**Work item**
Only the lines from the top of the data through the one with "Vögel (28, 483)" are to be written out, each exactly as it stands.

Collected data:

-- Opening Marker --

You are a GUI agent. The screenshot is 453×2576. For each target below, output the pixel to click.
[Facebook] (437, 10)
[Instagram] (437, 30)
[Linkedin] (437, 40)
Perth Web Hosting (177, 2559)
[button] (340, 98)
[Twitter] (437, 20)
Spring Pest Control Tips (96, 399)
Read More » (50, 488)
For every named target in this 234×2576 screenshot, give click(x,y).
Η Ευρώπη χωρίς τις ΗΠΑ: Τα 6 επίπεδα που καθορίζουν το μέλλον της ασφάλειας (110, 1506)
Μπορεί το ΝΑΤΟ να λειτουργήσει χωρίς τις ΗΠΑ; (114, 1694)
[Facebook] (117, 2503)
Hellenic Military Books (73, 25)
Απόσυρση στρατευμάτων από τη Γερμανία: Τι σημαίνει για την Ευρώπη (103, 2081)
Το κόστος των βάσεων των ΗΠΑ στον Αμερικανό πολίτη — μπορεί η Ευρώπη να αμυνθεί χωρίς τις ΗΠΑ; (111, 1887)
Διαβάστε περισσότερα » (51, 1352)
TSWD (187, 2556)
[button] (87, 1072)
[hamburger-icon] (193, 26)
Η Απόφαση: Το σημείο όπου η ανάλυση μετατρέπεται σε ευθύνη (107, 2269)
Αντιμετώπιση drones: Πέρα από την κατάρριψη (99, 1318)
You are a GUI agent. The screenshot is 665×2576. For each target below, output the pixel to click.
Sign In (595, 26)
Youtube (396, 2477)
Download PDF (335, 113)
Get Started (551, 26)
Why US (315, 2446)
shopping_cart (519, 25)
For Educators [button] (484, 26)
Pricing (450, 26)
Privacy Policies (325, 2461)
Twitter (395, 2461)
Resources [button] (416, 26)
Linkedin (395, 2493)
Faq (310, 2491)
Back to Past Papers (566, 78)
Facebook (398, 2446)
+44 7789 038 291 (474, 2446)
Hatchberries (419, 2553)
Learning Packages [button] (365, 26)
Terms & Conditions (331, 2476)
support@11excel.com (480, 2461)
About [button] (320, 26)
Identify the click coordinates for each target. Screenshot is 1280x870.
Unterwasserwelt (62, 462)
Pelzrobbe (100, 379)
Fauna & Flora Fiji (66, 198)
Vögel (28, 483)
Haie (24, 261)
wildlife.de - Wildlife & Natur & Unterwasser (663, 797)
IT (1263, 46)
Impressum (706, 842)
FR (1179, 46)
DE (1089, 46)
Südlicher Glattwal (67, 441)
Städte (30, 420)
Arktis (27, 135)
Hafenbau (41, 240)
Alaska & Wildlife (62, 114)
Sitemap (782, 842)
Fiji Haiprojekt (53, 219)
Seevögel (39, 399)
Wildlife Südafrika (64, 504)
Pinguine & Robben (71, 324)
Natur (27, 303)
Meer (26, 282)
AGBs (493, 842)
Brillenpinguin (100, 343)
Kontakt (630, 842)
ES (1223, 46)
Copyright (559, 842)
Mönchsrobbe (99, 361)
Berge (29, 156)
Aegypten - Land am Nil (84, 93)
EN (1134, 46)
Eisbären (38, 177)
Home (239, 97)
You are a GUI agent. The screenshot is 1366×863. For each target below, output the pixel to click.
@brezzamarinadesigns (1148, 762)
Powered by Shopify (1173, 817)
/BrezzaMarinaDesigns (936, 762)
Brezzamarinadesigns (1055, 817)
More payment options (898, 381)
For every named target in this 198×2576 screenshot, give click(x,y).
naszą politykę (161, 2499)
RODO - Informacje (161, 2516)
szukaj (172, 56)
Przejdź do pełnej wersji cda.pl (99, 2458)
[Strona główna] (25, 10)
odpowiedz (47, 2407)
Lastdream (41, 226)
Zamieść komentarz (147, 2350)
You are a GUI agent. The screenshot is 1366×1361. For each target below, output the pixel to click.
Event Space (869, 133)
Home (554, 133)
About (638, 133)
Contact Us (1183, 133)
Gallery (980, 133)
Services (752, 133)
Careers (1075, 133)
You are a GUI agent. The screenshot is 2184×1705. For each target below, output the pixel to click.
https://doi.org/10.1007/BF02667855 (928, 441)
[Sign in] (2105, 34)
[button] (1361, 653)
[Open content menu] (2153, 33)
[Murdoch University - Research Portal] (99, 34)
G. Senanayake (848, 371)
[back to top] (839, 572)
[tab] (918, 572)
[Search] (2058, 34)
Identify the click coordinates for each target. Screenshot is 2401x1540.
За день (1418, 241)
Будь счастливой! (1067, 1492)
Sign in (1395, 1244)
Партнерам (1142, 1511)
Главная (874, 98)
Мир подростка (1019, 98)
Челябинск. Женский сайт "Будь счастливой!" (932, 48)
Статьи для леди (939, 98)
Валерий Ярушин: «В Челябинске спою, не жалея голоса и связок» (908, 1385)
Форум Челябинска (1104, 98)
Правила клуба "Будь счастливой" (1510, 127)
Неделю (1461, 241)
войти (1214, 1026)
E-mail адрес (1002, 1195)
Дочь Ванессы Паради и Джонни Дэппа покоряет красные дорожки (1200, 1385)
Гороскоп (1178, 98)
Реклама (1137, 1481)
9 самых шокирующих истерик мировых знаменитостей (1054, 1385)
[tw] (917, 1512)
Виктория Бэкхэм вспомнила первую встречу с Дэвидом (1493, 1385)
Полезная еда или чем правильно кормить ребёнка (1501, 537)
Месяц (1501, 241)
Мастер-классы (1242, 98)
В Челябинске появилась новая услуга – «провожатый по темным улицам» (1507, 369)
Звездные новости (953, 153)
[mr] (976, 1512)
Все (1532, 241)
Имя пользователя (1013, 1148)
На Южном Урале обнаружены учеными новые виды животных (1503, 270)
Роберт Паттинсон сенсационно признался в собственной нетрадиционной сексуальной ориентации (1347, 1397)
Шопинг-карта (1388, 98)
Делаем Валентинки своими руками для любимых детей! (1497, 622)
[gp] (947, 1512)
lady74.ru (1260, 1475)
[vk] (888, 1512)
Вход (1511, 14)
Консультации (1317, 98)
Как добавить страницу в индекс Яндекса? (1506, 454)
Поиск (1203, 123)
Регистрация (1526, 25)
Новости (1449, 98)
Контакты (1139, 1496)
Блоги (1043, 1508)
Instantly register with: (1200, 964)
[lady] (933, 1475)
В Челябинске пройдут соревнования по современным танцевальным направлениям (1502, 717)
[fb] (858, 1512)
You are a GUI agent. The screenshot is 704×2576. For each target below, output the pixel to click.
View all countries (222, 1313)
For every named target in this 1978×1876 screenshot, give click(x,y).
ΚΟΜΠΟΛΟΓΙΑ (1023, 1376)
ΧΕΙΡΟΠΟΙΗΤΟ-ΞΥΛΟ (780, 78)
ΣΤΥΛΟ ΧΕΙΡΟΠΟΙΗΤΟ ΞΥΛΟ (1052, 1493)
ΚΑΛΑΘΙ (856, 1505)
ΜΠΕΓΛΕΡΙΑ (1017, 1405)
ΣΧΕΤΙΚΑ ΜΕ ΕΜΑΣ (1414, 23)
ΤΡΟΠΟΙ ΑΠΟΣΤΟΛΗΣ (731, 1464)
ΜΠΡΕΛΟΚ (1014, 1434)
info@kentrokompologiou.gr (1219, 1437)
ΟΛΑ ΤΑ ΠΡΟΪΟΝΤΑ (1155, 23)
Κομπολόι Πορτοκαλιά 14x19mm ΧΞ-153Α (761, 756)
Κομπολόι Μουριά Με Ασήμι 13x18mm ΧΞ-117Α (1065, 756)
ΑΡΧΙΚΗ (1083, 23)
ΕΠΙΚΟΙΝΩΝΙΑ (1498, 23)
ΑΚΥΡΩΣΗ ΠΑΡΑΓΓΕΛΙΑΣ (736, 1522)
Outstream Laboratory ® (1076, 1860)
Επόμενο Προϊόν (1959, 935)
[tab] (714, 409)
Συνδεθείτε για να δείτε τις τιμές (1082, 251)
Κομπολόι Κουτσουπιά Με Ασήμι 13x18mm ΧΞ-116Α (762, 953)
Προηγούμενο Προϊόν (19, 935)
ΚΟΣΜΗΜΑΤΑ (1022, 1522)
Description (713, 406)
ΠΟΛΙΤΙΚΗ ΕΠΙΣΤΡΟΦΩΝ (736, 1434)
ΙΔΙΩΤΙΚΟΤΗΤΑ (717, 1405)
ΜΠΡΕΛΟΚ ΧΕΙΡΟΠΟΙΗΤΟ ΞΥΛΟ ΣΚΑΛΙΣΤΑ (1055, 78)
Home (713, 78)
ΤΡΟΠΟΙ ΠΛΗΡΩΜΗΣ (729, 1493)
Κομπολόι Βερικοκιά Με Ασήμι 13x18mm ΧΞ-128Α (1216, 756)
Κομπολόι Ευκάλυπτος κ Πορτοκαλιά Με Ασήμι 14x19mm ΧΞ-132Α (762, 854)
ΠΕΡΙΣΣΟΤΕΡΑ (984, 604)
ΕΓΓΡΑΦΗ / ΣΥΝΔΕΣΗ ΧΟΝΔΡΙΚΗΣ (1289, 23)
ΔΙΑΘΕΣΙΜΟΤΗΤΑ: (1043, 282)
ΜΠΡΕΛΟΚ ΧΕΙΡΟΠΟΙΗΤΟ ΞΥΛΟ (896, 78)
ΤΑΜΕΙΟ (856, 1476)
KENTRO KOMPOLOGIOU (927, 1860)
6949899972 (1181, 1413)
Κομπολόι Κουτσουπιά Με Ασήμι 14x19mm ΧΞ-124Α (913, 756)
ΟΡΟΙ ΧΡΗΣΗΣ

-- Closing Marker --

**The completed task**
You are a GUI agent. The screenshot is 453×2576. For each target below, output the pixel to click.
[Facebook] (437, 10)
[Instagram] (437, 30)
[Linkedin] (437, 40)
Perth Web Hosting (177, 2559)
[button] (340, 98)
[Twitter] (437, 20)
Spring Pest Control Tips (96, 399)
Read More » (50, 488)
For every named target in this 234×2576 screenshot, give click(x,y).
Η Ευρώπη χωρίς τις ΗΠΑ: Τα 6 επίπεδα που καθορίζουν το μέλλον της ασφάλειας (110, 1506)
Μπορεί το ΝΑΤΟ να λειτουργήσει χωρίς τις ΗΠΑ; (114, 1694)
[Facebook] (117, 2503)
Hellenic Military Books (73, 25)
Απόσυρση στρατευμάτων από τη Γερμανία: Τι σημαίνει για την Ευρώπη (103, 2081)
Το κόστος των βάσεων των ΗΠΑ στον Αμερικανό πολίτη — μπορεί η Ευρώπη να αμυνθεί χωρίς τις ΗΠΑ; (111, 1887)
Διαβάστε περισσότερα » (51, 1352)
TSWD (187, 2556)
[button] (87, 1072)
[hamburger-icon] (193, 26)
Η Απόφαση: Το σημείο όπου η ανάλυση μετατρέπεται σε ευθύνη (107, 2269)
Αντιμετώπιση drones: Πέρα από την κατάρριψη (99, 1318)
You are a GUI agent. The screenshot is 665×2576. For each target below, output the pixel to click.
Sign In (595, 26)
Youtube (396, 2477)
Download PDF (335, 113)
Get Started (551, 26)
Why US (315, 2446)
shopping_cart (519, 25)
For Educators [button] (484, 26)
Pricing (450, 26)
Privacy Policies (325, 2461)
Twitter (395, 2461)
Resources [button] (416, 26)
Linkedin (395, 2493)
Faq (310, 2491)
Back to Past Papers (566, 78)
Facebook (398, 2446)
+44 7789 038 291 (474, 2446)
Hatchberries (419, 2553)
Learning Packages [button] (365, 26)
Terms & Conditions (331, 2476)
support@11excel.com (480, 2461)
About [button] (320, 26)
Identify the click coordinates for each target. Screenshot is 1280x870.
Unterwasserwelt (62, 462)
Pelzrobbe (100, 379)
Fauna & Flora Fiji (66, 198)
Vögel (28, 483)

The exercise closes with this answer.